Source document:
···

Roxana’s identity ranged from the “finest women in France, ” common whore,” and “Baronet’s Lady in England” and a “ Countess in Holland” to “ the most cursed Piece of Hypocrite” to a “she Devil” in her own terms ( 244-85; 337-48). Aside from this, she taunts her former of Roxana as “a Public Mistress or a Stage-Player” (350). Her mind is fragmented into two oppositional poles. Roxana hovers between her real and false identity and thus her false self-fashioned identity proves too fragile to hold onto. She admits that her “whole Conversation for twenty five Years had been black as Hell, a Complication of Crime” (348).

···

Source material:
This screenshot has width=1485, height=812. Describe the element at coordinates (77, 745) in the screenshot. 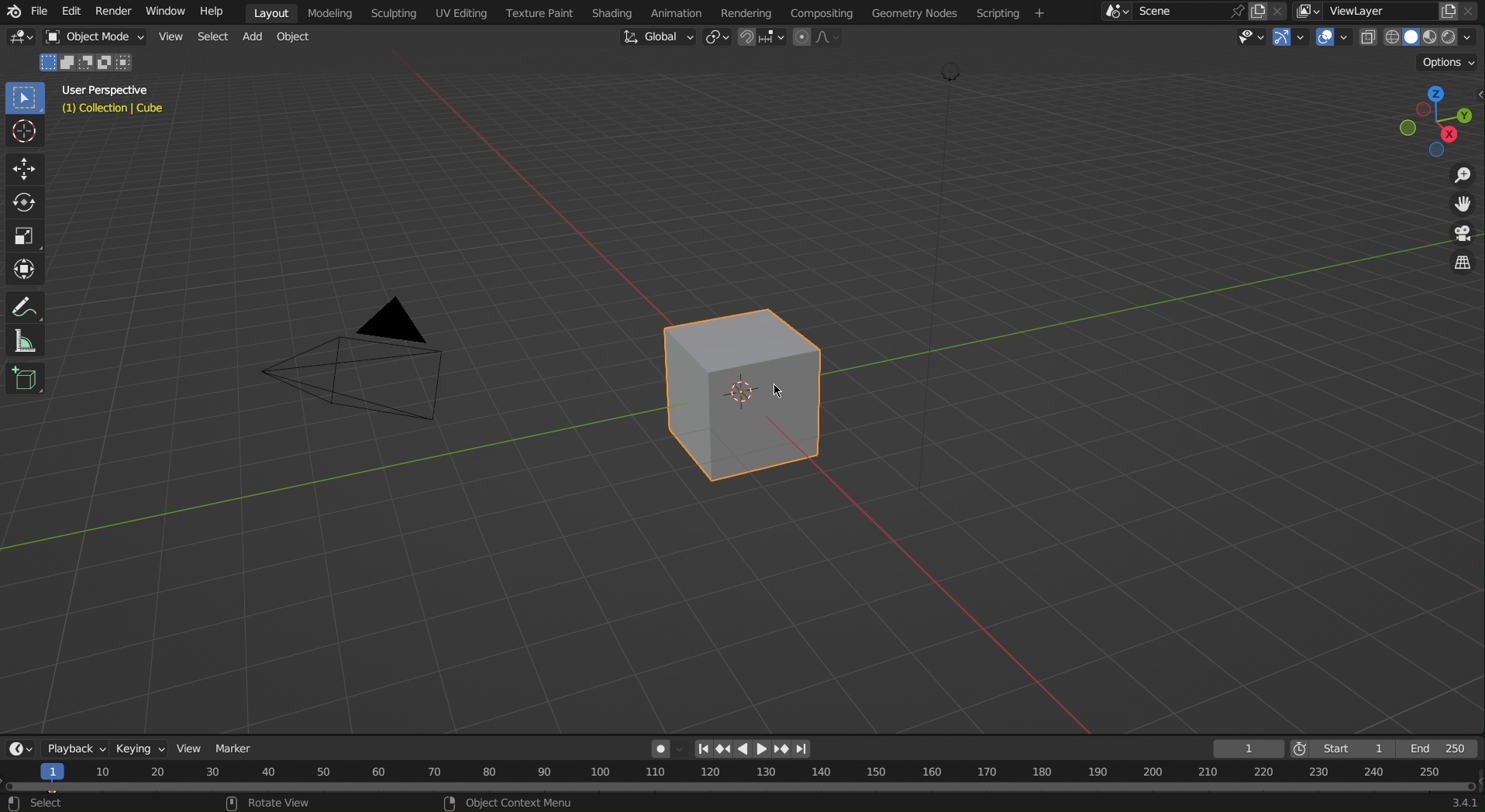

···

To be done: Please summarize the passage on Roxana's identity in two sentences.

Answer for this exercise: Roxana's identity ranges across many labels, from a "Baronet's Lady in England" and a "Countess in Holland" to a "she Devil" in her own terms, and her mind is fragmented into two opposing poles. She hovers between her real and false identity, her self-fashioned identity proves too fragile to hold onto, and she admits that her conversation for twenty-five years had been "black as Hell."